Trump-District Democrats Flush With Cash Before 2020 Election

  • Twenty-two members had more than $1 million in campaign funds
  • Swing-district lawmakers key to Democrats keeping majority

House Democrats from districts that favored President Donald Trump in 2016 have amassed big campaign treasuries as they prepare for competitive re-election bids.

Of the 30 Democrats seeking re-election from areas Trump won in 2016, 22 had more than $1 million in their campaign fund and all but three banked at least $750,000 at the end of this year’s third quarter, according to a Bloomberg Government review of Federal Election Commission reports due yesterday.

Swing-district Democrats are key to the party defending its majority in the November 2020 election. The 30 Democrats include 22 freshmen, of whom 20 won districts from Republican control in the 2018 election. Democrats control 235 House seats, or 17 more than a bare majority of 218 in the 435-seat House.

The best-funded Democrats in this bloc are two-term Rep. Josh Gottheimer (N.J.), $6.4 million, who serves on the Financial Services Committee and is a co-chairman of the Problem Solvers Caucus that encourages bipartisanship; 12-term Rep. Ron Kind (Wis.), $2.8 million, a member of the tax-writing Ways and Means Committee; and four-term Rep. Cheri Bustos (Ill.), $2.7 million, who’s helping lead the effort to re-elect Trump-district Democrats as chairwoman of the Democratic Congressional Campaign Committee.

Rep.

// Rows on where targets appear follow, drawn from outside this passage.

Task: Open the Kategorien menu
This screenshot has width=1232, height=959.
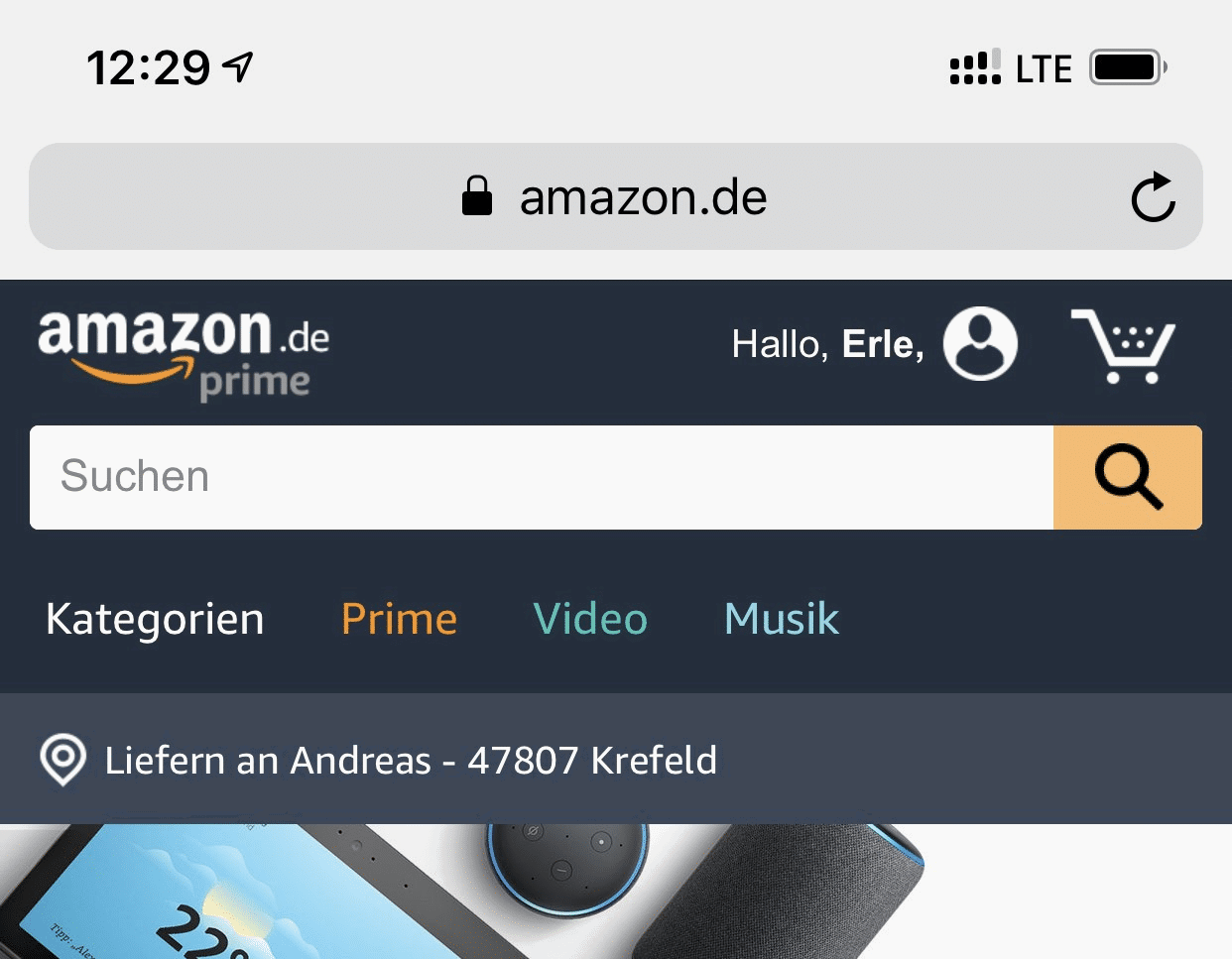Action: coord(155,619)
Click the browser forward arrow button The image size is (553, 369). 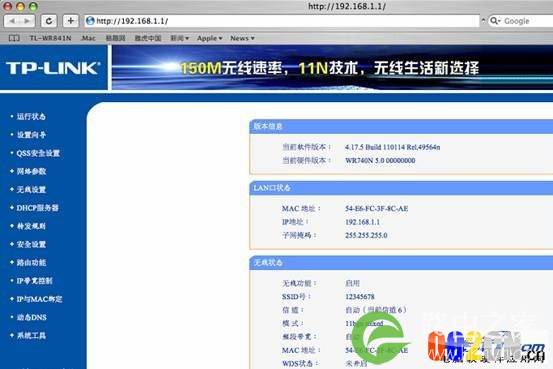[x=27, y=21]
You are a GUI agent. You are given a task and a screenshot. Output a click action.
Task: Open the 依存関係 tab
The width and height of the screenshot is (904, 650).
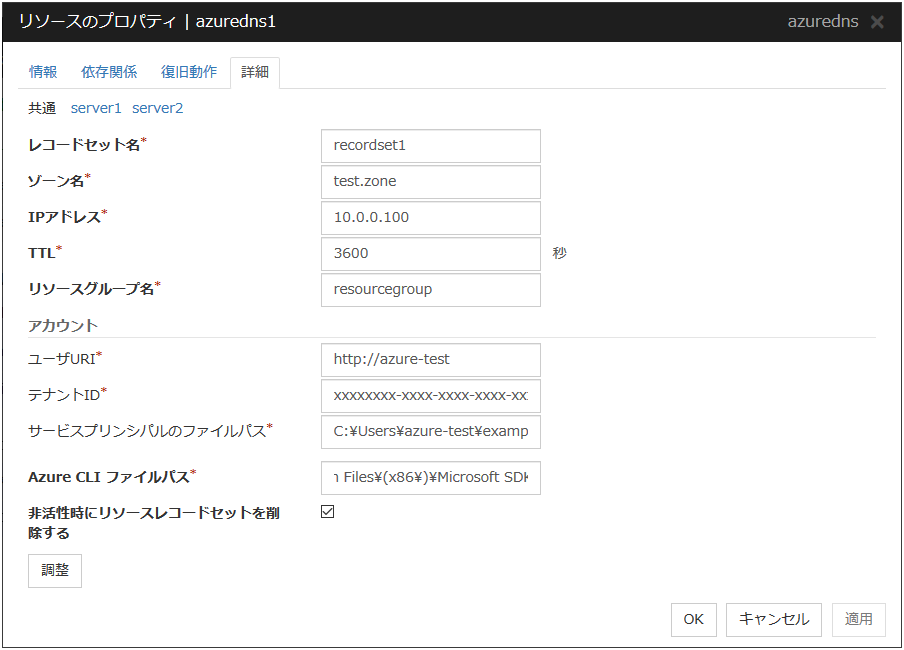click(109, 72)
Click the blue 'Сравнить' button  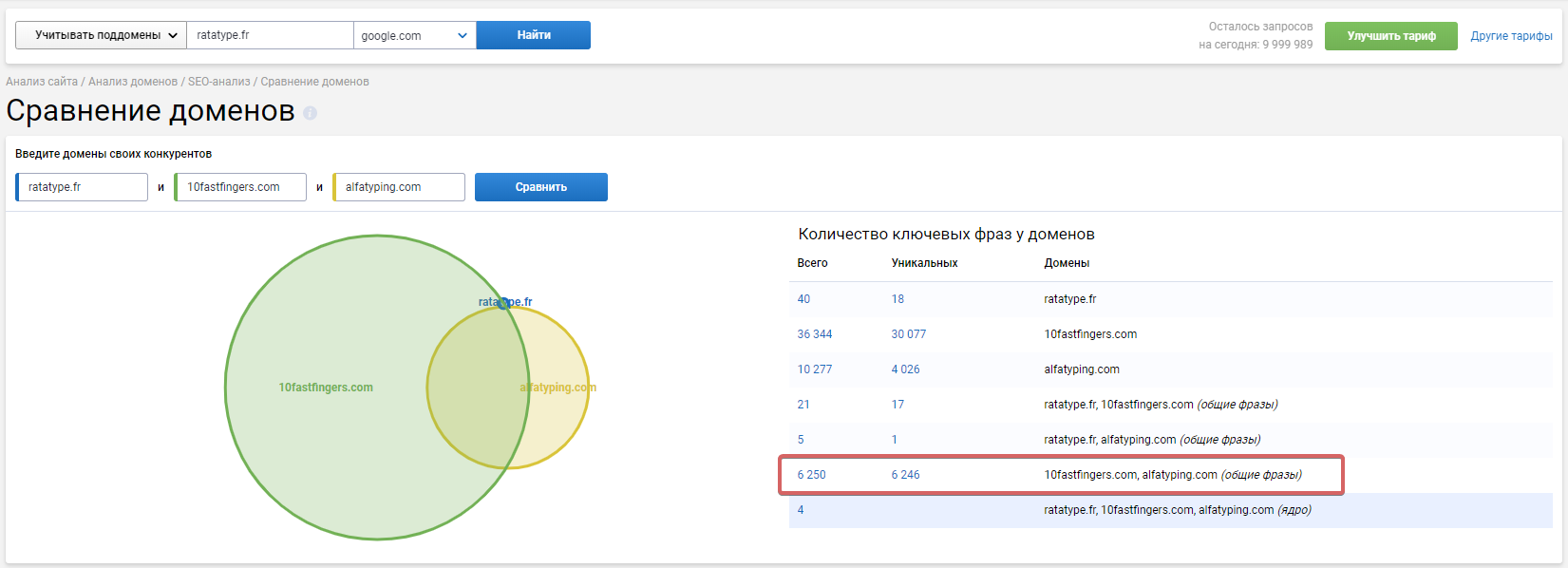coord(540,187)

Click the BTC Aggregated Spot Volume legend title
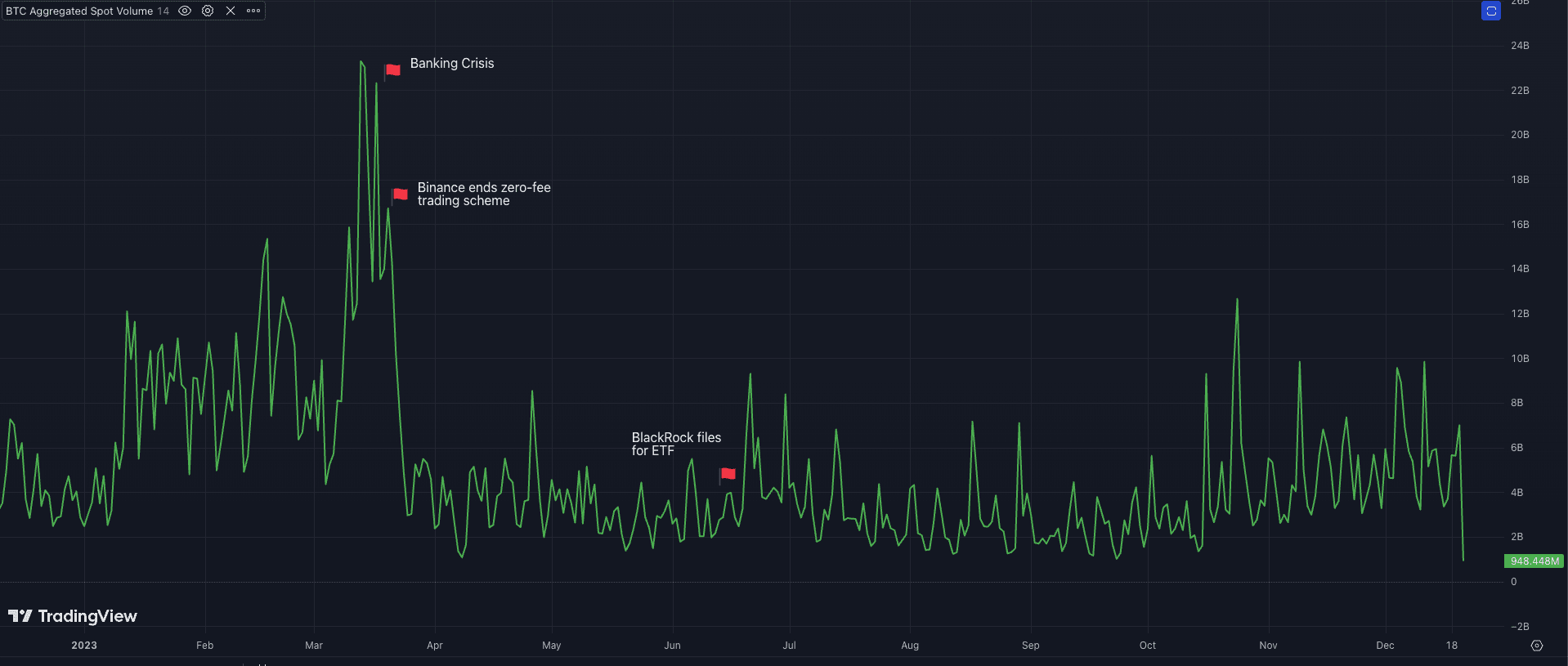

Elissa Slotkin
(Photo by Jeff Kowalsky/ Bloomberg via Getty Images)
Rep. Elissa Slotkin

The most cash-rich Democratic freshmen from pro-Trump districts are Reps. Elissa Slotkin (Mich.); $1.73 million, Mikie Sherrill (N.J.), $1.68 million; Max Rose (N.Y.), $1.67 million; and Haley Stevens (Mich.), $1.61 million. Slotkin and Rose unseated Republican incumbents in 2018, while Sherrill and Stevens succeeded retiring Republicans.

New York Assemblywoman Nicole Malliotakis, a Republican opposing Rose in a Staten Island-Brooklyn district Trump won by 10 percentage points, is one of the best-funded House challengers, with $600,000 cash-on-hand. Incumbents generally outraise their challengers.

The National Republican Congressional Committee, the campaign arm of House Republicans, is targeting all of the Trump-district Democrats for defeat in 2020. The DCCC included most of them on its list of “Frontline” Democrats it anticipates will have very competitive races in 2020.

These districts have also been a focus of early political advertising.

The Republican National Committee this month began airing television spots attacking Trump-district Democrats it said supported “endless investigations of President Trump.” House Majority Forward, a nonprofit group aiding House Democrats, responded with ads extolling their bipartisan accomplishments.

Rep. Dave Loebsack (D-Iowa), whose district also voted for Trump, is retiring and isn’t included in this fundraising analysis.